698 (@xref{Filling}, for more information on @kbd{M-q}.) Plain @kbd{C-u} is a
699 handy way of providing an argument for such commands.
700
701 Some commands use the value of the argument as a repeat count, but do
702 something peculiar when there is no argument. For example, the command
703 @kbd{C-k} (@code{kill-line}) with argument @var{n} kills @var{n} lines,
704 including their terminating newlines. But @kbd{C-k} with no argument is
705 special: it kills the text up to the next newline, or, if point is right at
706 the end of the line, it kills the newline itself. Thus, two @kbd{C-k}
707 commands with no arguments can kill a nonblank line, just like @kbd{C-k}
708 with an argument of one. (@xref{Killing}, for more information on
709 @kbd{C-k}.)@refill
710
711 A few commands treat a plain @kbd{C-u} differently from an ordinary
712 argument. A few others may treat an argument of just a minus sign
713 differently from an argument of @minus{}1. These unusual cases are
714 described when they come up; they are always for reasons of convenience
715 of use of the individual command.
716
717 You can use a numeric argument to insert multiple copies of a
718 character. This is straightforward unless the character is a digit; for
719 example, @kbd{C-u 6 4 a} inserts 64 copies of the character @samp{a}.

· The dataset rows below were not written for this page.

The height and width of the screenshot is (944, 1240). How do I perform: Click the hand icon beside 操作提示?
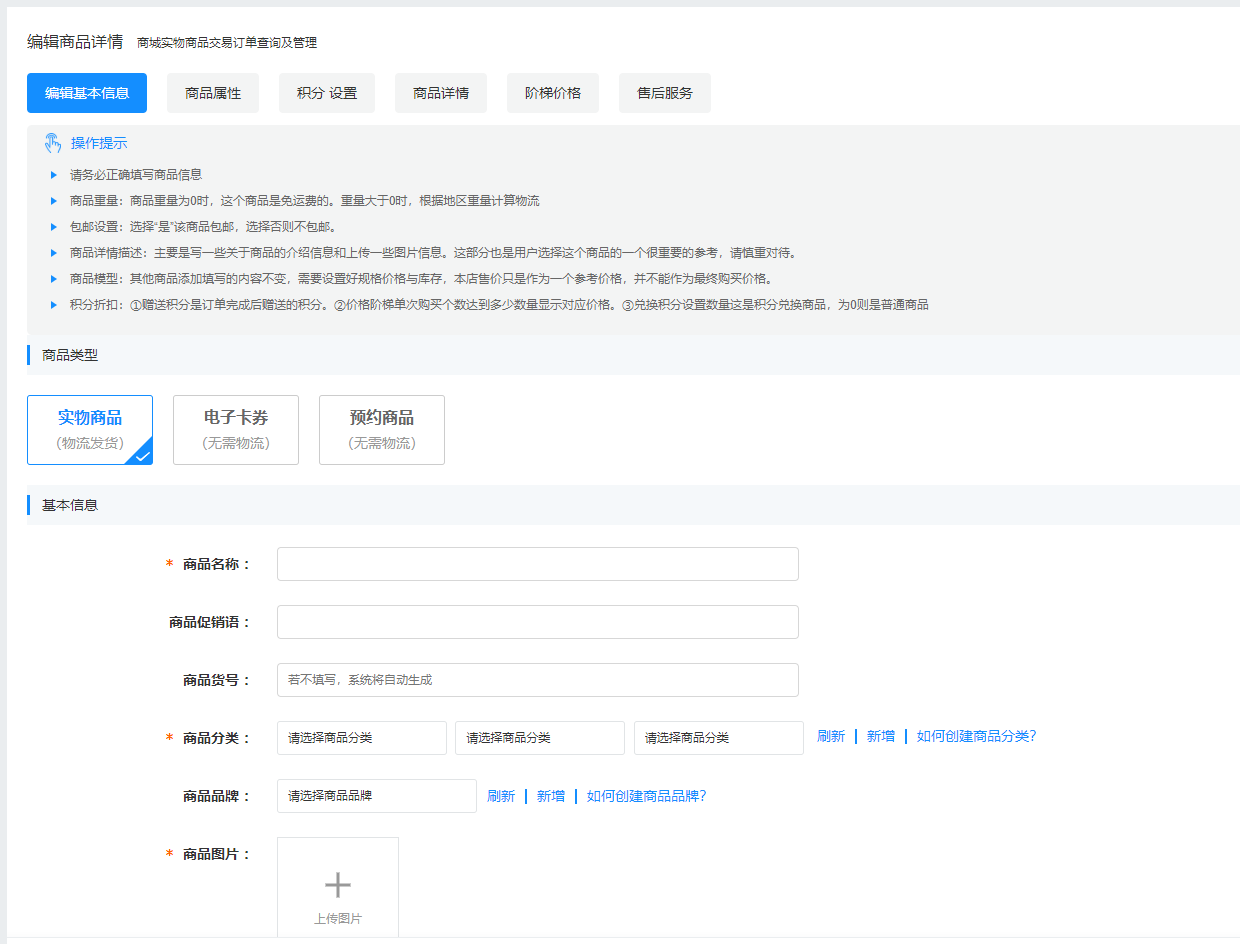click(x=53, y=143)
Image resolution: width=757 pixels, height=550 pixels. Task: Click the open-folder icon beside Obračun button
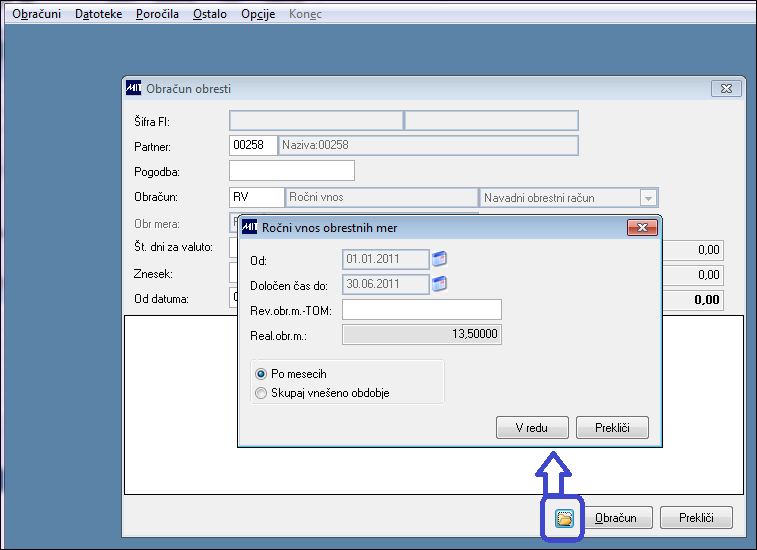click(564, 518)
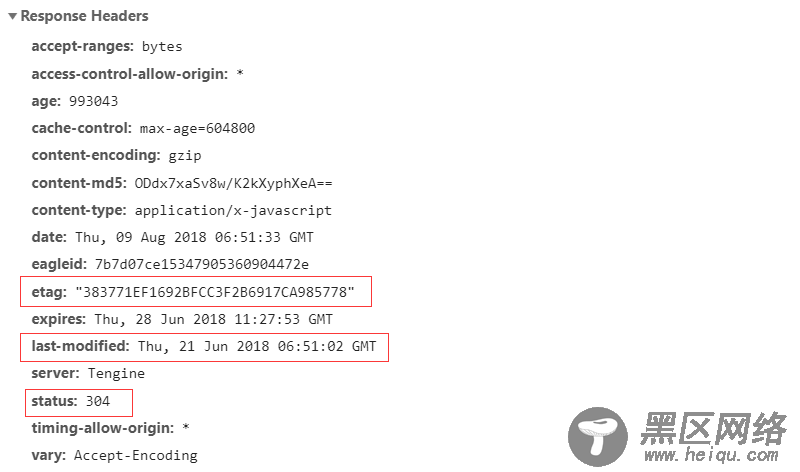Image resolution: width=800 pixels, height=472 pixels.
Task: Click the content-md5 hash value
Action: [233, 183]
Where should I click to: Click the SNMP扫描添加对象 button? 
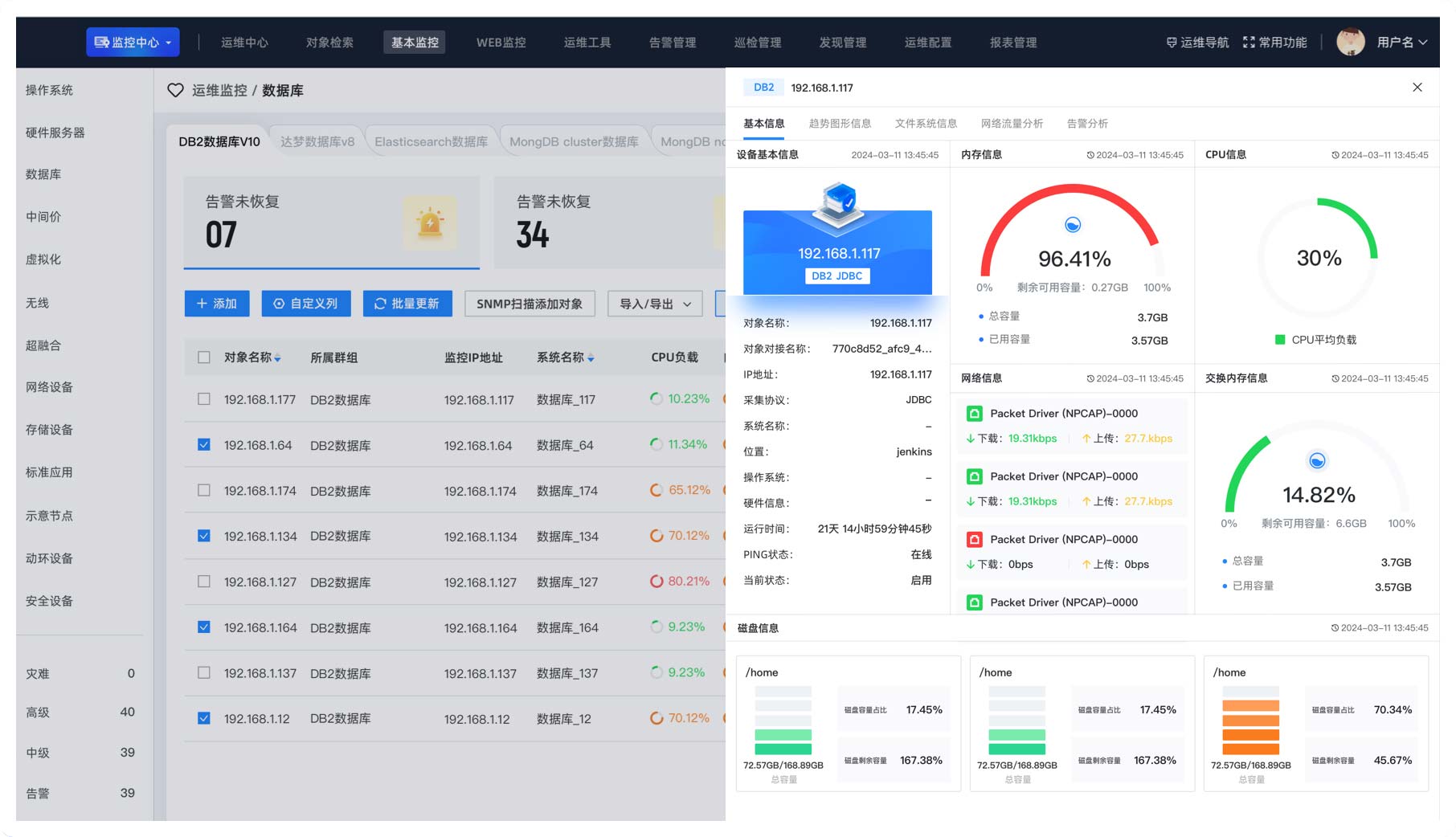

720 But this does not work for inserting digits; @kbd{C-u 6 4 1} specifies
721 an argument of 641, rather than inserting anything. To separate the
722 digit to insert from the argument, type another @kbd{C-u}; for example,
723 @kbd{C-u 6 4 C-u 1} does insert 64 copies of the character @samp{1}.
724
725 We use the term ``prefix argument'' as well as ``numeric argument'' to
726 emphasize that you type the argument before the command, and to
727 distinguish these arguments from minibuffer arguments that come after
728 the command.
729
730 @node Repeating
731 @section Repeating a Command
732 @cindex repeating a command
733
734 @kindex C-x z
735 @findex repeat
736 The command @kbd{C-x z} (@code{repeat}) provides another way to repeat
737 an Emacs command many times. This command repeats the previous Emacs
738 command, whatever that was. Repeating a command uses the same arguments
739 that were used before; it does not read new arguments each time.
740
741 To repeat the command more than once, type additional @kbd{z}'s: each
742 @kbd{z} repeats the command one more time. Repetition ends when you
743 type a character other than @kbd{z}, or press a mouse button.
744
745 For example, suppose you type @kbd{C-u 2 0 C-d} to delete 20
746 characters. You can repeat that command (including its argument) three
747 additional times, to delete a total of 80 characters, by typing @kbd{C-x
748 z z z}. The first @kbd{C-x z} repeats the command once, and each
749 subsequent @kbd{z} repeats it once again.